Aujourd'hui, Jordan revenait d'une interview sur RMC où il avait été confronté à des sujets brûlants : les allégations de racisme au sein de la police et les récentes émeutes en France. Cela ne s'était pas passé comme il l'espérait. Chaque question lui avait semblé une attaque déguisée, chaque réponse un champ de mines. Malgré son calme apparent, il s'était senti en difficulté, piégé, comme s'il portait sur ses épaules la responsabilité de tout un système qu'il ne maîtrisait pas. La voiture glissait silencieusement dans les rues de Paris. Jordan, le regard rivé à la vitre, voyait défiler des silhouettes floues de piétons et de façades illuminées. Mais ses pensées étaient loin. Il repassait chaque mot de l'interview, chaque silence, chaque expression de son visage. Son poing était fermé, crispé sur sa cuisse, et il sentait la boule dans son ventre devenir un poids insupportable. Que diraient-ils cette fois ? Quels mensonges et moqueries s'abattraient sur lui ? Il imagina les insultes, les commentaires acides sur les réseaux sociaux. Même la perspective d'ouvrir son téléphone lui donnait la nausée. Il se mordit la lèvre, refoulant une vague d'émotions qui menaçait de le submerger.

« Allez, Jordan, l'interpella Kévin avec douceur. Tu t'en es plutôt bien sorti. Ils étaient durs dans leurs questions et leurs accusations. Jordan détourna à peine le regard, ses yeux restant fixés sur la vitre. Son ton, bas et rauque, trahissait sa fatigue.

- Arrête, Kev, j'ai été misérable. Il passa une main tremblante sur son visage, essayant de chasser la chaleur des larmes qui montaient.

- Ce n'est pas ta faute, tout ça, Jordan. Kévin posa une main sur son épaule, son geste empreint de réconfort. Tu n'as rien dit de ce qui leur pose problème. Tout ça, ça remonte à tellement longtemps... Jordan secoua la tête, ses mâchoires serrées.

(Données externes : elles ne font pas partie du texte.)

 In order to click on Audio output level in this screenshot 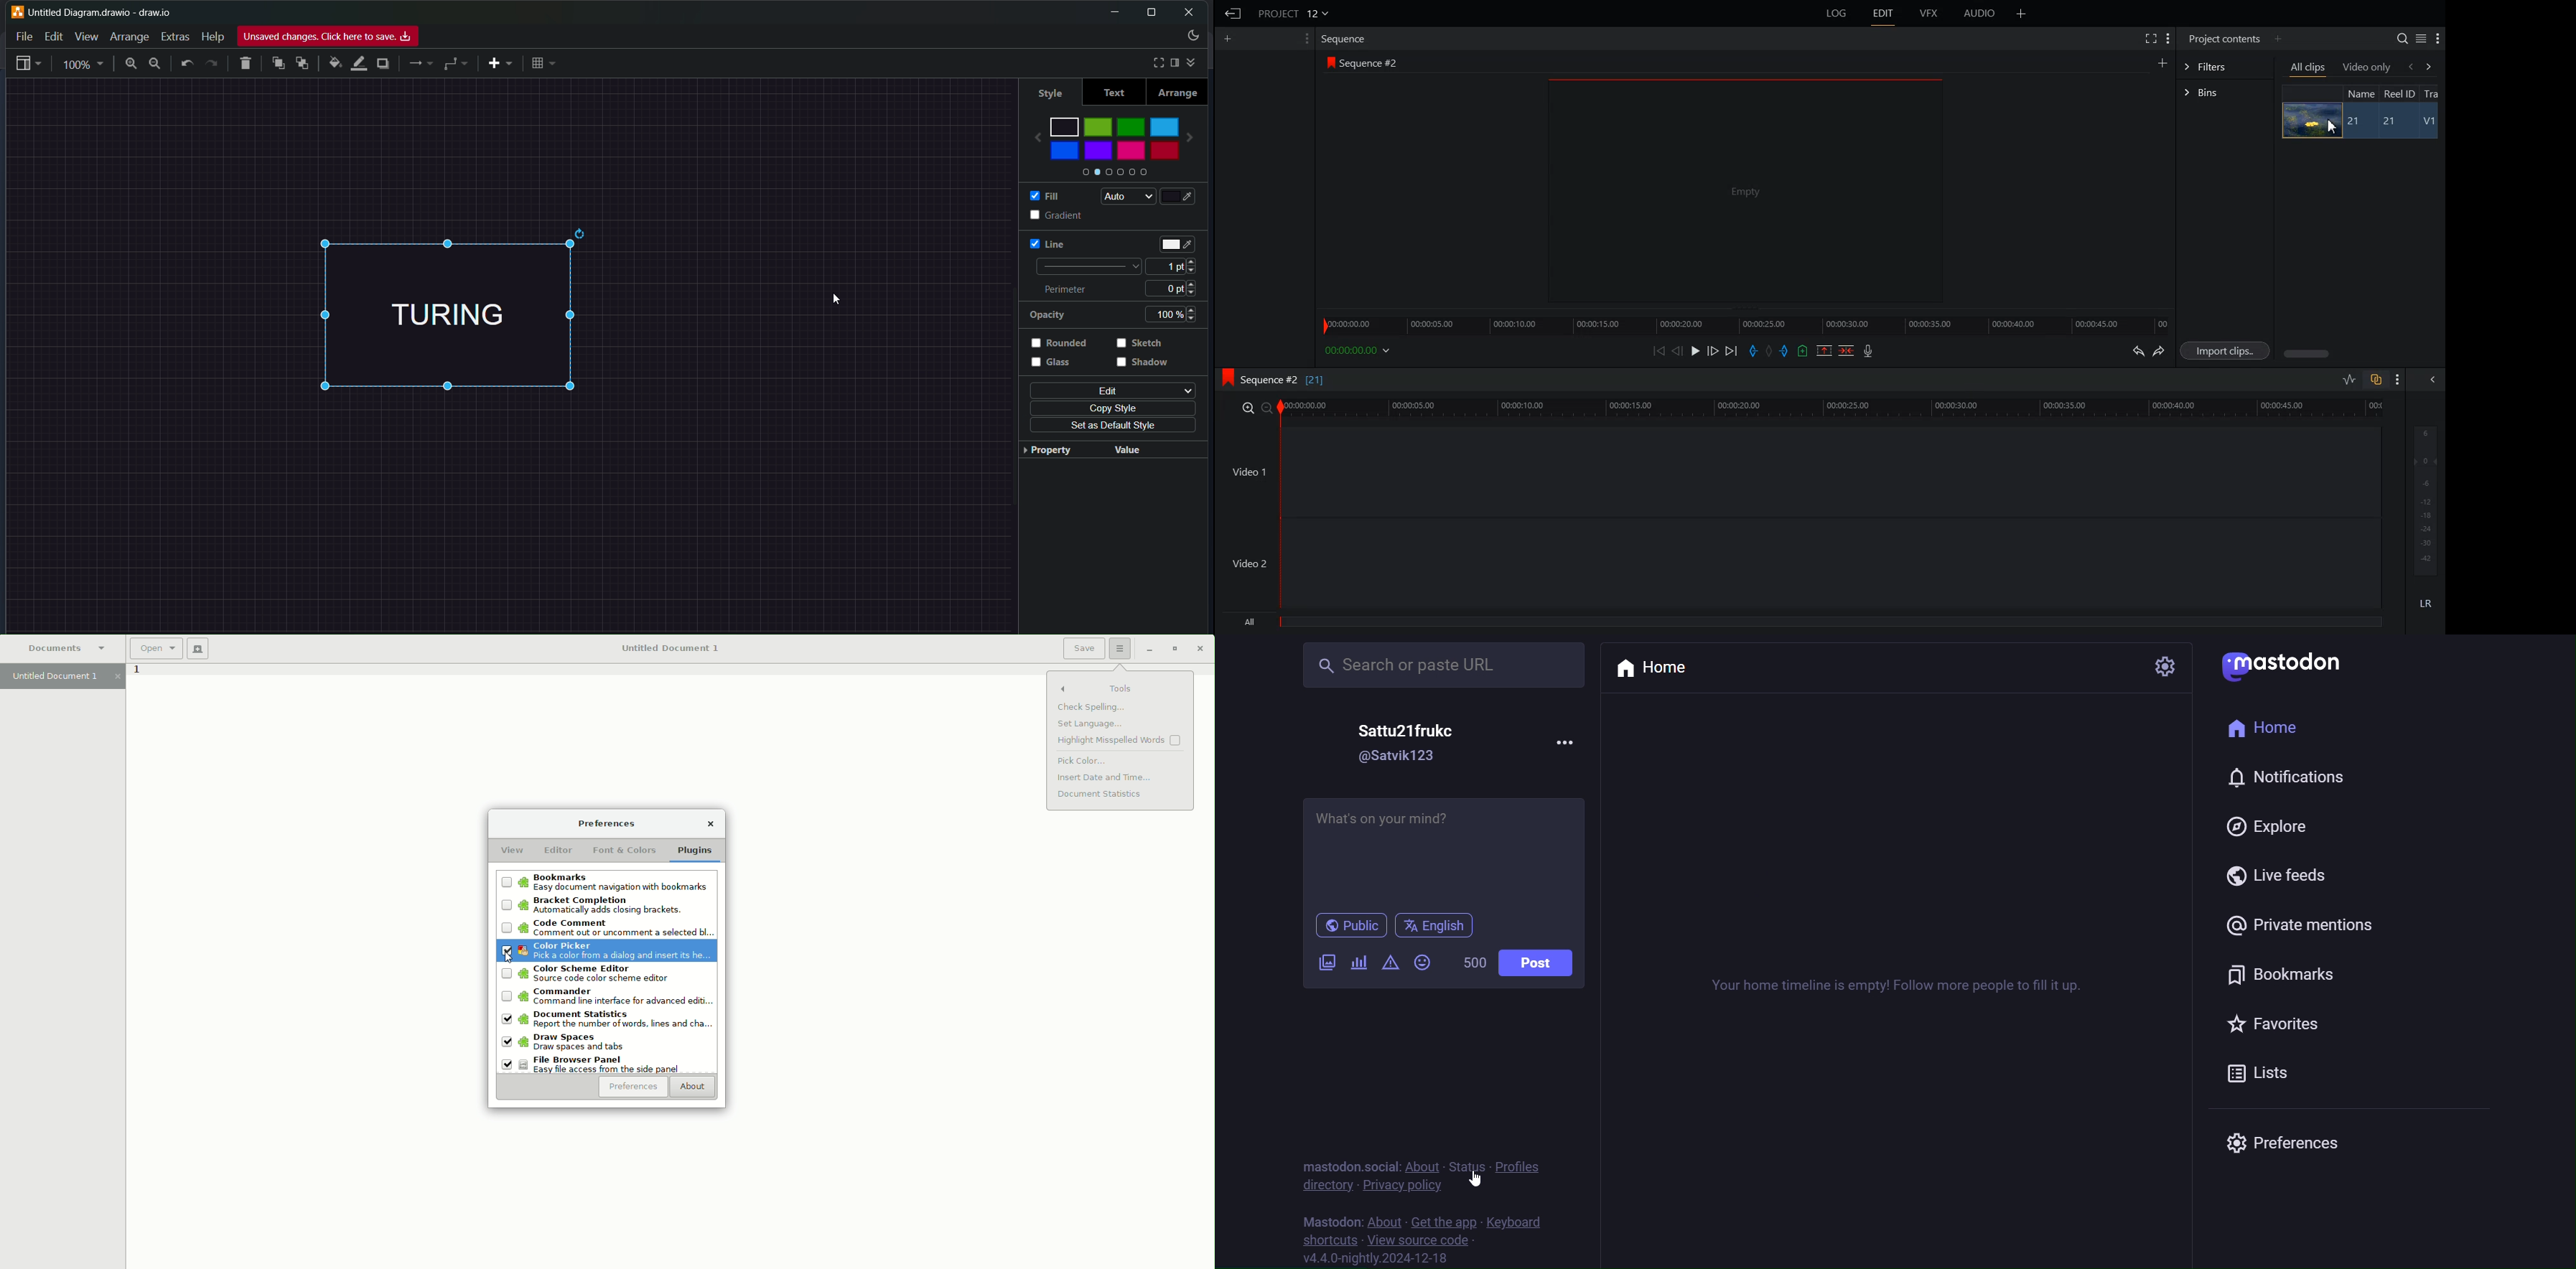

- Sauf que c'est mon parti. Et je n'ai pas été capable de le défendre correctement. Sa voix faiblit, se brisant légèrement sur la fin. La boule dans sa gorge était montée, serrant si fort qu'il peinait à respirer. Qu'est-ce que j'ai peur de voir ce que les gens vont dire sur moi... murmura-t-il presque pour lui-même, les paupières lourdes de fatigue. Quels mensonges, quelles moqueries... Ce sera ça, mon cadeau d'anniversaire. Il détourna enfin les yeux de la vitre, les posant brièvement sur Kévin. Mais il détourna vite le regard, incapable de soutenir le poids de la compassion qu'il lisait sur le visage de son ami.

- Jordan, ce n'est pas juste que ce soit toi qui prenne tout, reprit Kévin, sa voix plus ferme. On est une famille. On traverse ça ensemble. Tout le parti. Jordan émit un rire amer, un son creux qui n'atteignit pas ses yeux.

- Tu sais très bien que ça ne marche pas comme ça, répondit-il d'un ton acéré, bien que tremblant. Les gens ne pensent pas comme ça. Ce n'est pas le parti qui recevra la haine pour ce que j'ai dit ou pour ce que je n'ai pas su défendre. C'est moi. Et je devais le faire... J'aurais dû le faire... Il baissa la tête, ses épaules affaissées sous le poids invisible qu'il portait. Un silence tendu s'installa, et Kévin détourna brièvement le regard, cherchant une façon d'alléger l'atmosphère.

- Tu sais quoi ? On devrait aller au bar ce soir. C'est toujours ton anniversaire, il nous reste cinquante minutes pour le fêter ! Jordan croisa les bras, se recroquevillant légèrement sur lui-même pour se protéger du froid intérieur qui l'envahissait.